Our prelude this Sunday is a familiar tune - Hendon - which many might know as “Take My Life and Let it Be.” This text is set to a few different hymn tunes, but I appreciate what Hendon does for the text with the reading from Romans. This rendition will begin as a meditation but evolve into the stately hymn that calls us to devote and serve.
Before the gospel this Sunday, we will sing “Wilt thou Forgive that Sin,” which combines the text and music of two greats -- John Donne and J.S. Bach. Like the prelude, this was selected because of the reading from Romans. Each line that ends in a question, or the suggestion of a question, ends on a major chord. Since the tune is minor, this creates a feeling of intrigue and hope.
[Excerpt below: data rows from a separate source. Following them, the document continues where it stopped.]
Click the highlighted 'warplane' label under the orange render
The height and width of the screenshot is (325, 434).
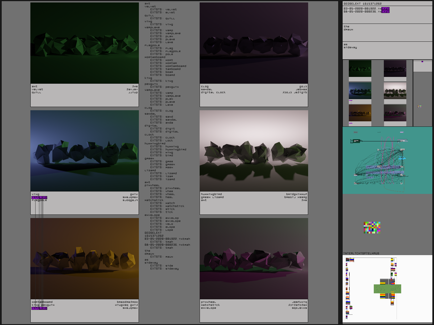[39, 308]
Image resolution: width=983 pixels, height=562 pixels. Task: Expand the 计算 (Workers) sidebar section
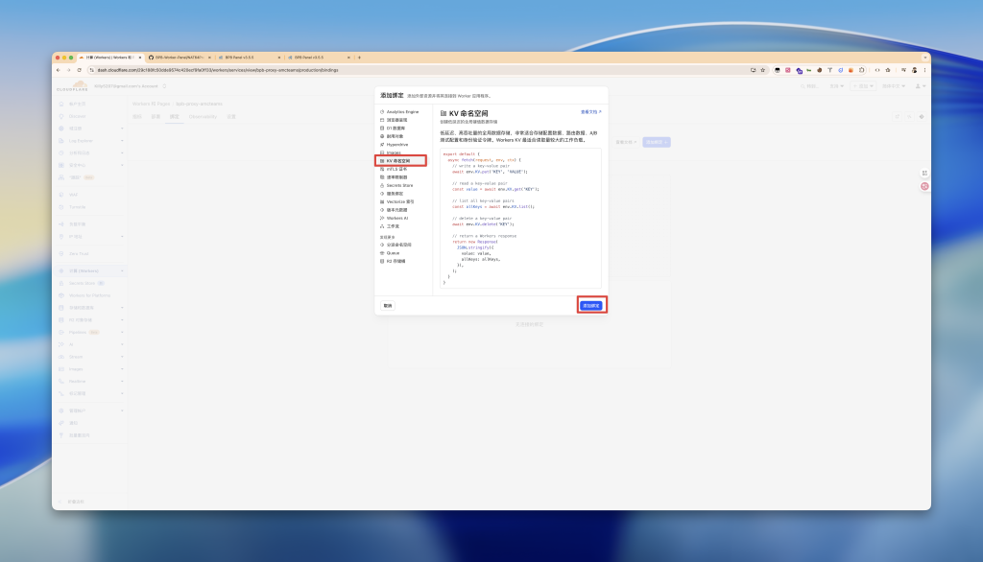pos(91,270)
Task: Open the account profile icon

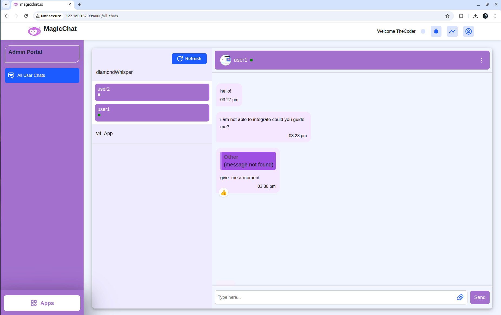Action: tap(468, 31)
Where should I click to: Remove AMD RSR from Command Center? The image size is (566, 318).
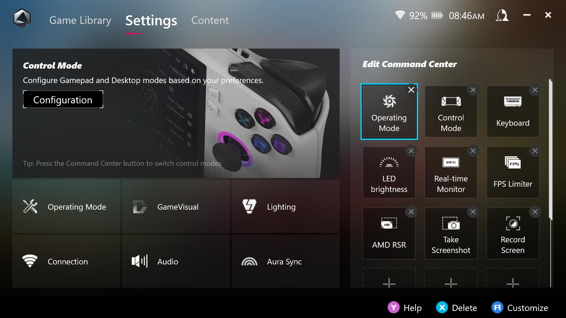pyautogui.click(x=411, y=212)
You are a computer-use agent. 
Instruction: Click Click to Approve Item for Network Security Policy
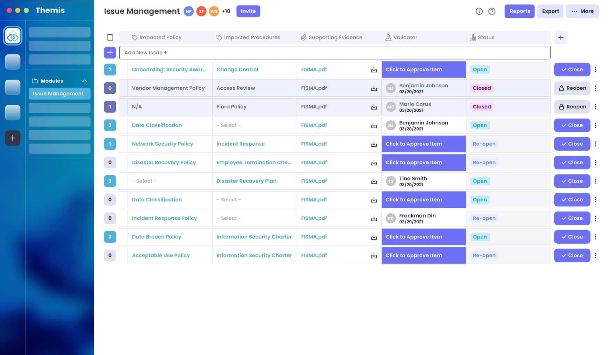click(423, 144)
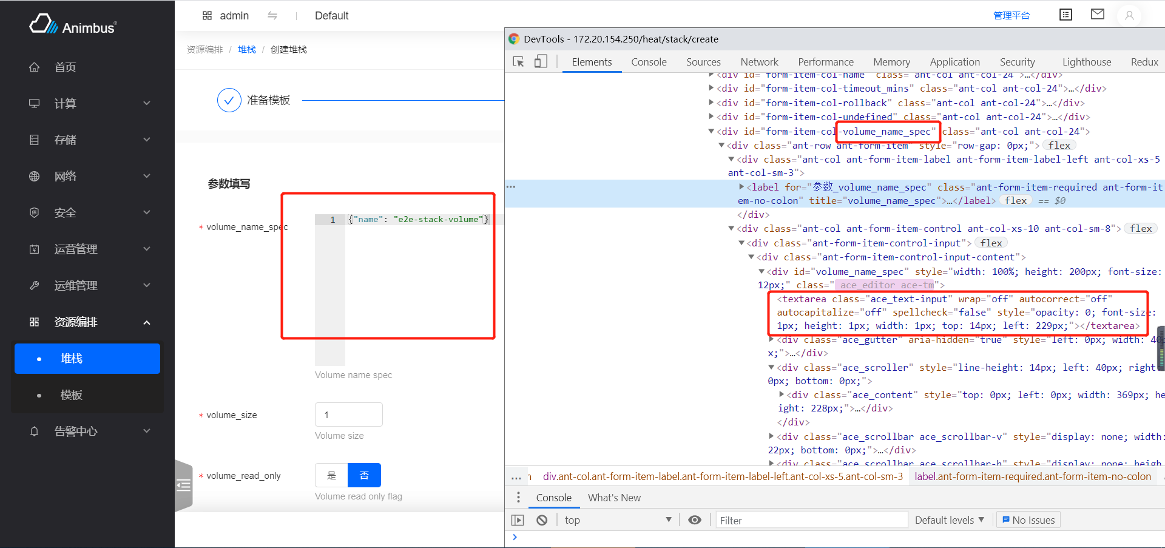The width and height of the screenshot is (1165, 548).
Task: Open the No Issues button
Action: pyautogui.click(x=1027, y=519)
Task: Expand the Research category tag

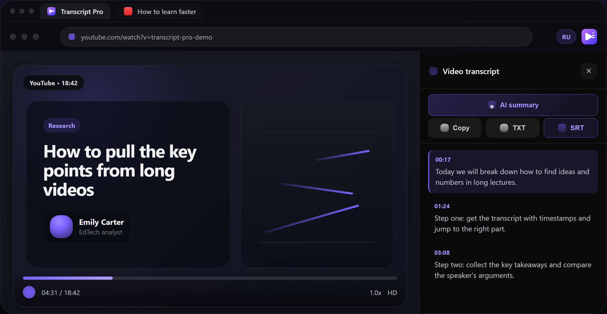Action: point(62,125)
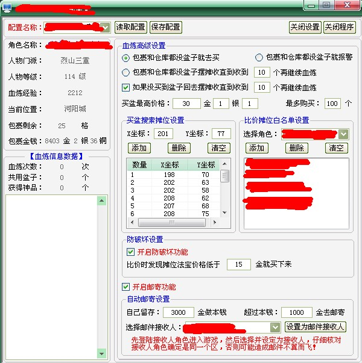Expand the 选择角色 whitelist dropdown
The height and width of the screenshot is (363, 362).
(x=343, y=134)
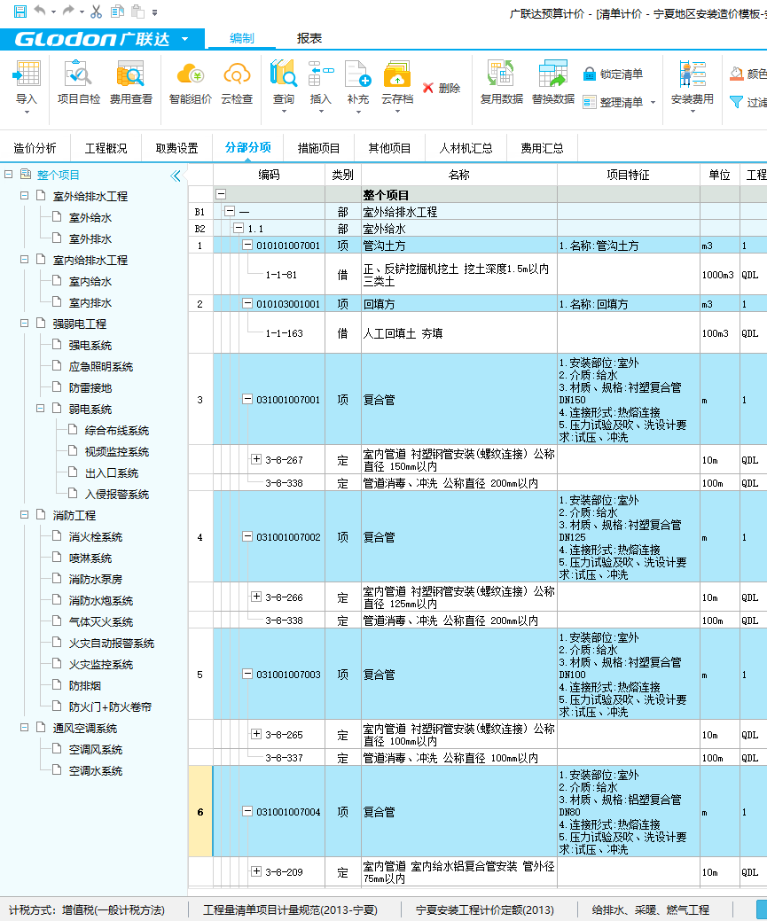Click the 锁定清单 lock list button
The width and height of the screenshot is (767, 921).
pos(612,74)
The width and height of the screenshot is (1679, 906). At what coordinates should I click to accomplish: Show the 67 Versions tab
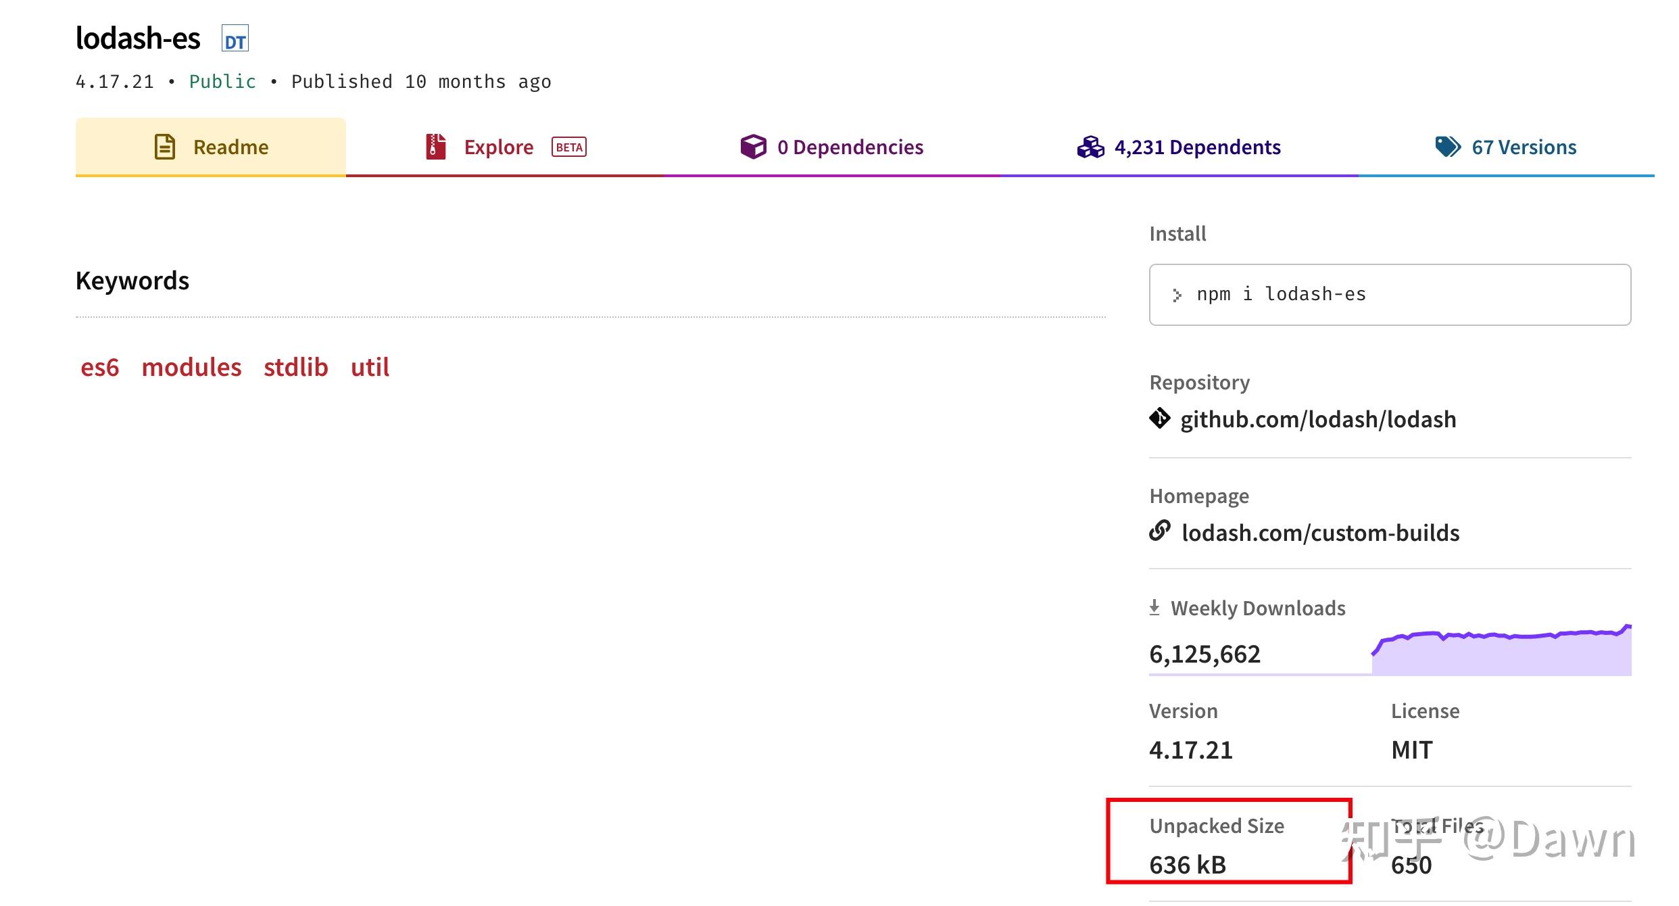coord(1524,147)
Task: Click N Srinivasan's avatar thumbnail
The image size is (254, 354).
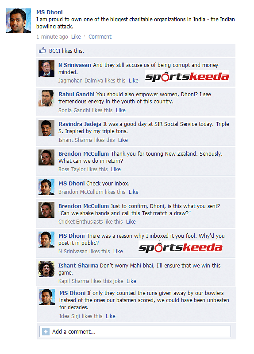Action: 46,68
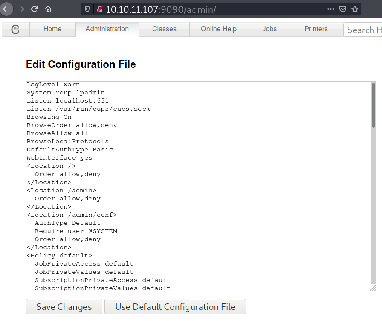This screenshot has height=321, width=382.
Task: Go to the Printers tab
Action: pos(316,29)
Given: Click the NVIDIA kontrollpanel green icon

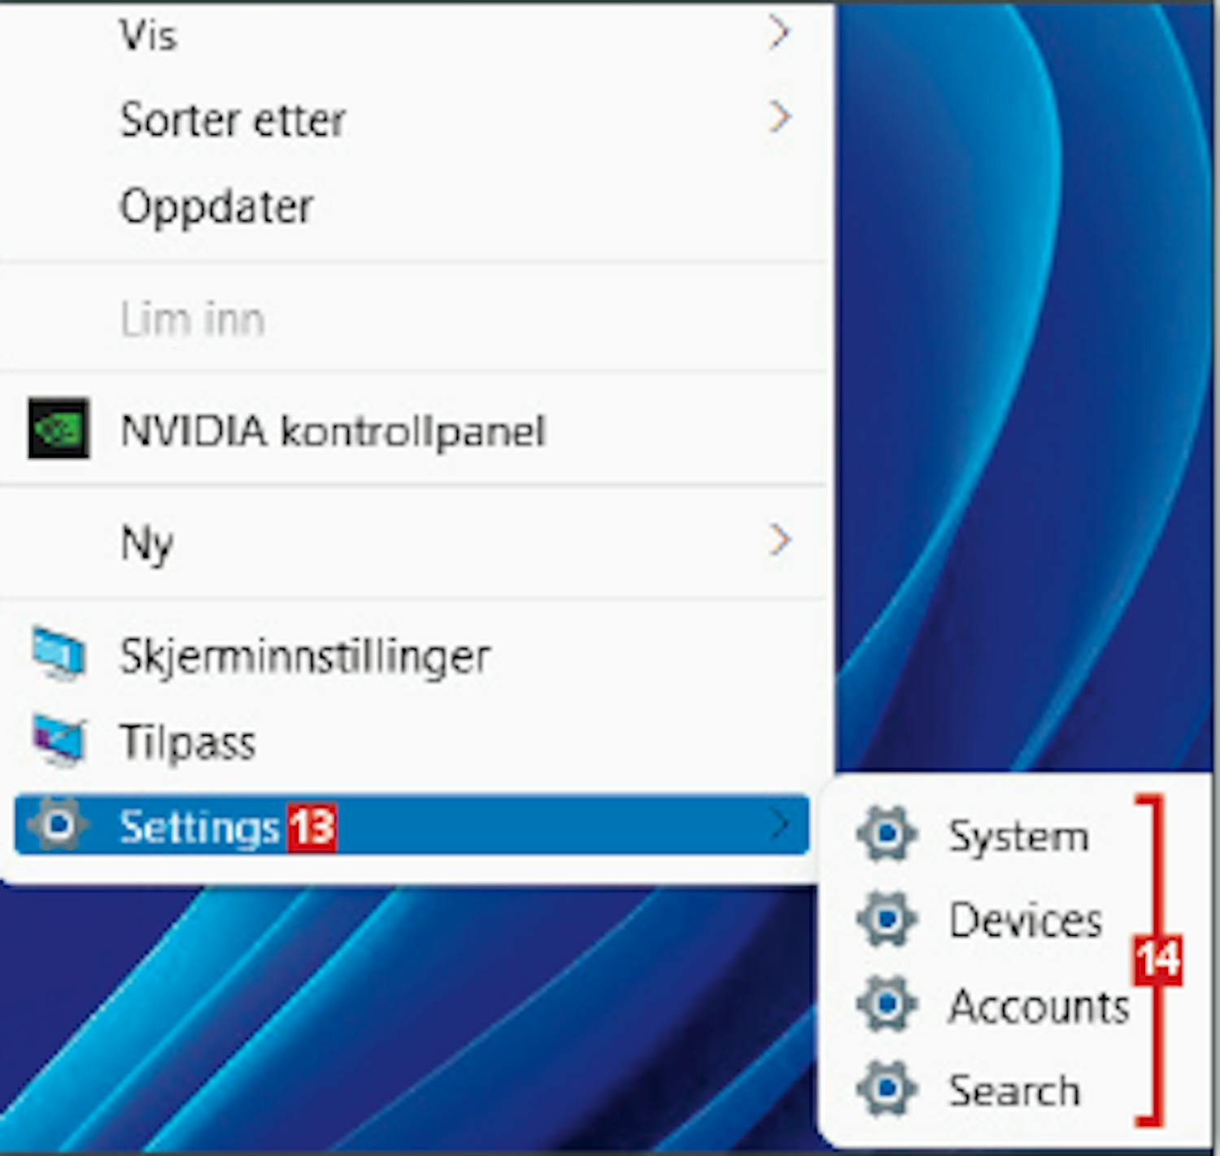Looking at the screenshot, I should coord(58,428).
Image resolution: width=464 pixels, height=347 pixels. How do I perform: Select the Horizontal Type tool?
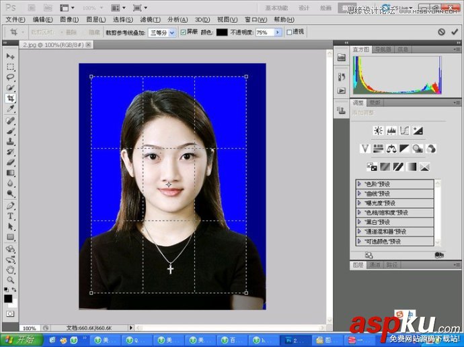click(x=10, y=215)
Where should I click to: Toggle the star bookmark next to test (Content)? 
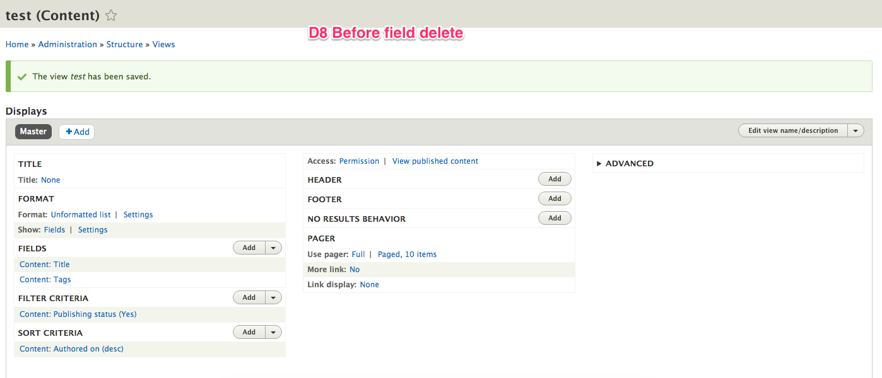coord(110,15)

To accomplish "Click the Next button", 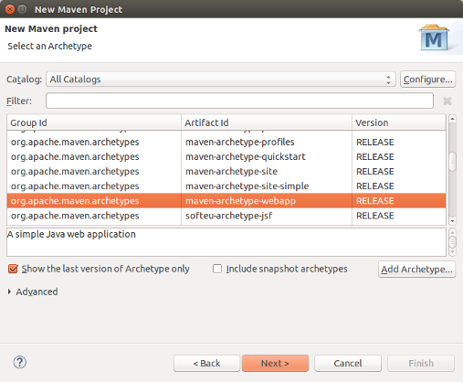I will point(275,363).
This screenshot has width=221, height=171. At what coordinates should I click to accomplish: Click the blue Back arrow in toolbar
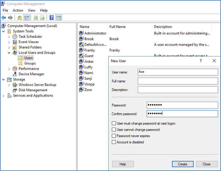click(4, 18)
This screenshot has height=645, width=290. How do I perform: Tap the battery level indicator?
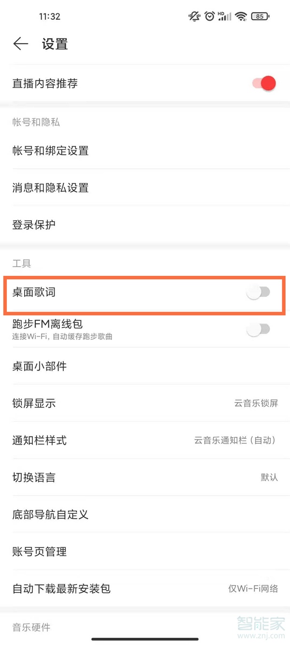pos(261,16)
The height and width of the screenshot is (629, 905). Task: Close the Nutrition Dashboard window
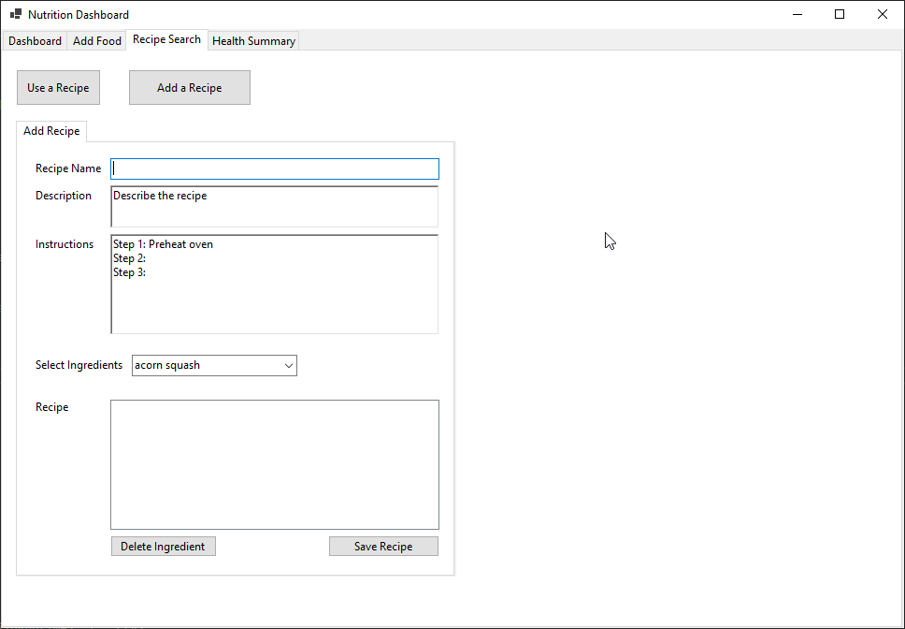click(882, 15)

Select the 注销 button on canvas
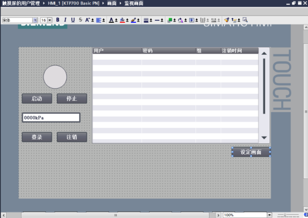72,137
As we finish the service and prepare to start a new week, I will play the hymn tune Westminster
Abbey with Doug’s wonderful recording (I will play the descant). We know this tune as “Christ is Made the Sure Foundation.” The text echoes the Collect and reminds us of the many ways in which we are joined, even when times are so strange.
We will settle in for the service this week with a selection from Johann Kaspar Kerll’s Canzona III. Kerll (1627-1693) strongly influenced other Baroque composers such as JS Bach, Johann Pachelbel, and George Frideric Handel. The piece is minor and texturally rich -- there are fugal moments leading to sequenced passages which return to fugal texture. In the last few measures, the tension that the texture built eases with the use of suspensions leading to the final chord -- D major (a Picardy third). This bright chord brings us into the service for the Seventh Sunday of Easter and observance of Ascension Day.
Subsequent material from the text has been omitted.